Nos últimos 20 anos, vários pilotos chegaram à Ferrari como campeão mundial, apenas para não replicar seu sucesso pelo cavalo de empurrão. Lewis Hamilton diz que está determinado a quebrar essa série.
Desde que a Ferrari venceu o campeonato de pilotos pela última vez com Kimi Raikkonen em 2007, a equipe ostentou Fernando Alonso e Sebastian Vettel – além de Raikkonen por uma segunda passagem – como campeões mundiais que se juntaram e não conseguiram adicionar seus contos de campeonatos. Hamilton disse que o intervalo de duas semanas desde a última corrida lhe permitiu tempo para realizar várias reuniões com o pessoal da Ferrari, incluindo a entrega de documentos à equipe para discussão e feedback relacionados ao que ele sente que precisa para ter sucesso.
“A razão para isso é que eu vejo uma enorme quantidade de potencial nessa equipe”, disse Hamilton, que venceu seu campeonato mundial de sete recorde com a McLaren e a Mercedes.
“A paixão – nada se aproxima disso. Mas é uma organização enorme, e há muitas partes móveis. E nem todas estão disparando em todos os cilindros que precisam ser.
“É por isso que a equipe não teve o sucesso que acho que merece.

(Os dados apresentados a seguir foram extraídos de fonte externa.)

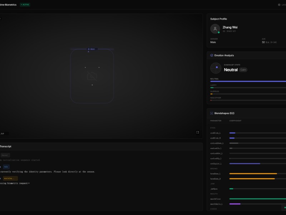Click the yellow Analyzing tag in the transcript
Image resolution: width=286 pixels, height=215 pixels.
[10, 178]
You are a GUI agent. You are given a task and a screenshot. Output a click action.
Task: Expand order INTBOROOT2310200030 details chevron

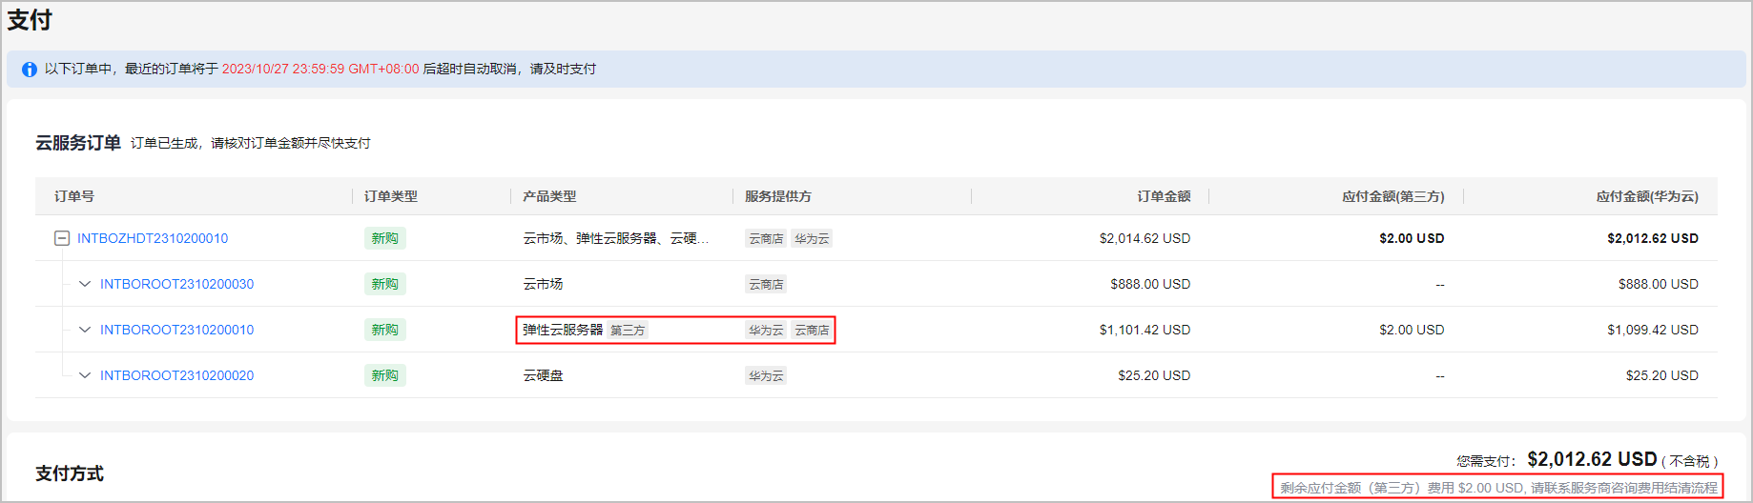pos(85,284)
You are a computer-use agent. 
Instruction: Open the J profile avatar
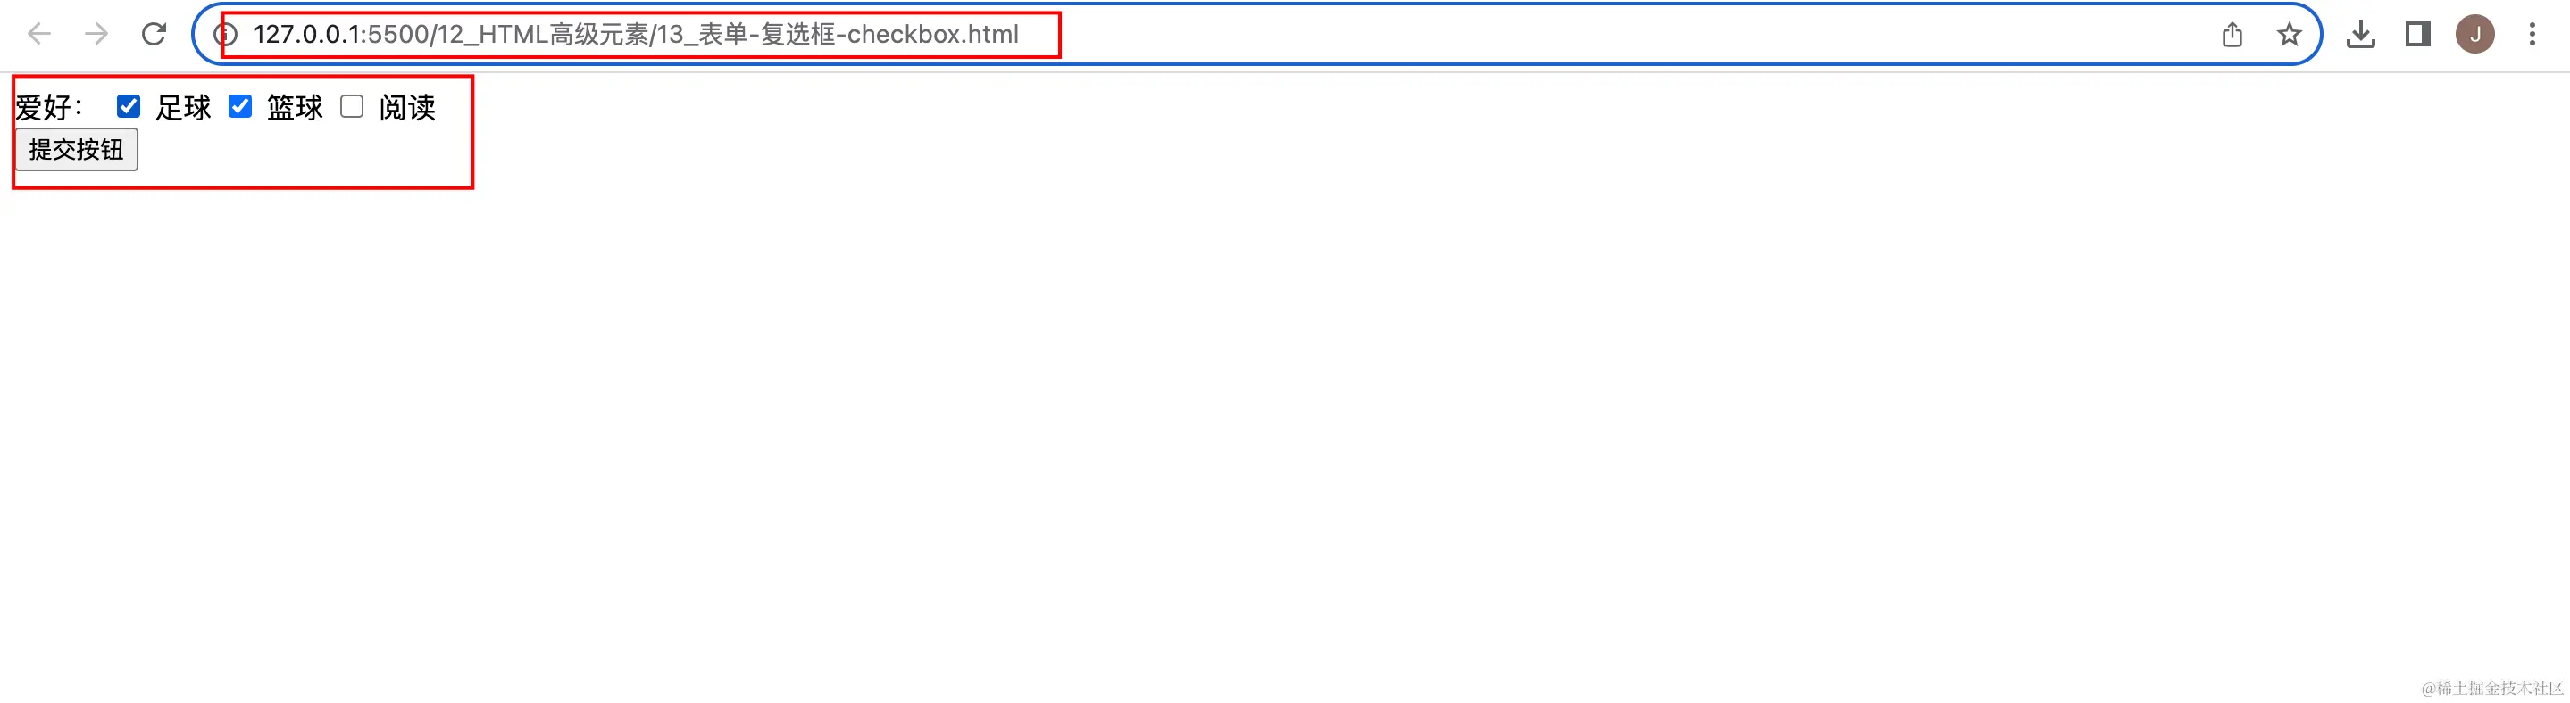click(x=2474, y=35)
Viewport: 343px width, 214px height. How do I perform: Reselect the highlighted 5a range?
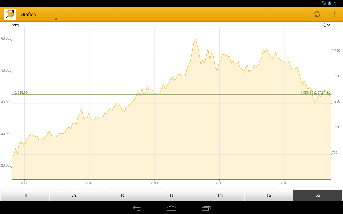318,195
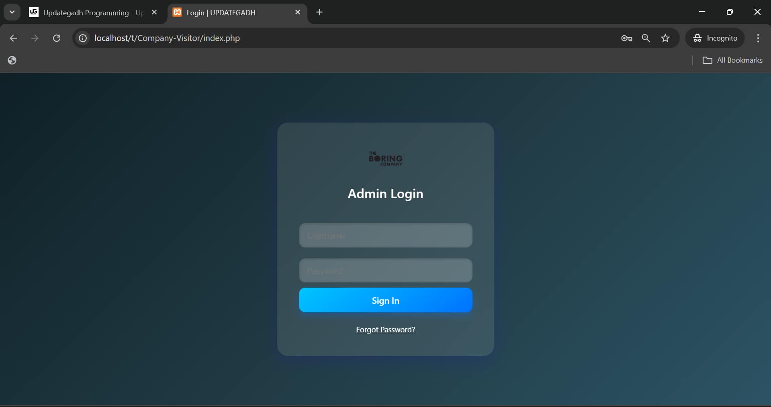The height and width of the screenshot is (407, 771).
Task: Follow the Forgot Password? link
Action: (385, 329)
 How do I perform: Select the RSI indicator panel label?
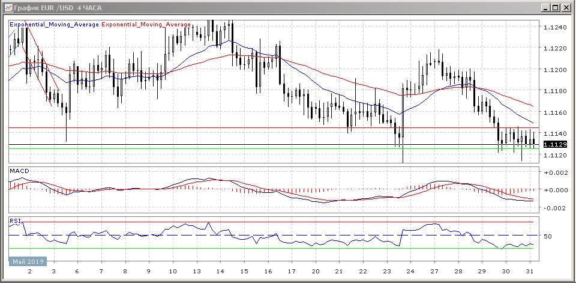[x=14, y=221]
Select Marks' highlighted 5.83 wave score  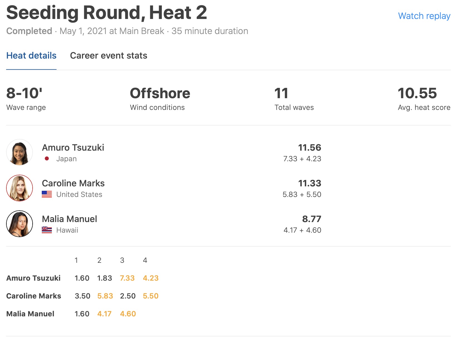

Então, sinto que é meu trabalho desafiar absolutamente todas as áreas, desafiar todos da equipe – principalmente os caras que estão no topo que estão tomando as decisões.
“Se você olhar para a equipe nos últimos 20 anos, eles tiveram motoristas incríveis: Kimi, Fernando, Sebastian – todos os campeões mundiais. No entanto, eles não venceram um campeonato mundial (desde 2007). E eu recuso que esse seja o caso comigo.
“Então, estou indo além. Tive muita sorte de ter tido experiências em duas outras grandes equipes. Embora as coisas sejam diferentes porque há uma cultura diferente e tudo mais, acho que se você seguir o mesmo caminho o tempo todo, obtém os mesmos resultados. Então, estou apenas desafiando certas coisas.
“Eles foram incrivelmente receptivos. Estamos melhorando em muitas áreas-através do marketing, através de tudo o que estamos entregando para os patrocinadores, a maneira como os engenheiros continuam trabalhando. Ainda há muitas melhorias a serem feitas, mas elas foram muito receptivas. Por fim, estou apenas tentando criar aliados dentro da organização e fazê-los, com eles, ostentando-os.
“Estou aqui para vencer. É hora da crise. Eu realmente acredito no potencial desse time. Eu realmente acredito que eles podem ganhar vários campeonatos mundiais no futuro. Eles já têm um legado incrível. Mas durante meu tempo, esse é o meu único objetivo”.
A Ferrari chega ao Grande Prêmio da Belga com uma nova suspensão traseira que correu durante um dia de filmagem em Mugello na semana passada, e enquanto Hamilton diz que pouco poderia ser aprendido nesse cenário, ele acredita que o formato de sprint também pode adiar a equipe que entende completamente a extensão dos ganhos.
“Vamos testar a suspensão amanhã e tenho certeza de que haverá aprendizagens”, disse ele. “Vamos descobrir como ajustá-lo e tentar extrair o desempenho dele. No simulador, não há diferença. Mas tenho certeza de que em diferentes circuitos, talvez haja benefícios.
“Para mim, o positivo é chegar ao dia das filmagens em que você vê que novos pedaços estão chegando. Você vê que estamos recebendo desenvolvimento. Porque, em geral, tínhamos um piso atualizado no Bahrein. Então, demorou algum tempo antes de termos outro upgrade-acho que era a Áustria. E em termos de ritmo, não foi necessariamente o que eu pensava.
“Se você olhar para algumas outras equipes, elas trazem peças pequenas a cada fim de semana, como o Red Bull costumam fazer ou Mercedes, por exemplo. Enquanto estes são mais parecidos com grandes pedaços ao longo do caminho. Portanto, fiquei muito feliz em ver que há muito tempo.
“Não temos muito tempo, então você precisa dobrar. Você precisa ter certeza de obter o máximo de informações dos dois carros. Você precisa fazer a sessão inteira. Se estiver molhado, isso realmente prejudica seu aprendizado. Mas em termos de ajuste fino no carro, é altamente improvável.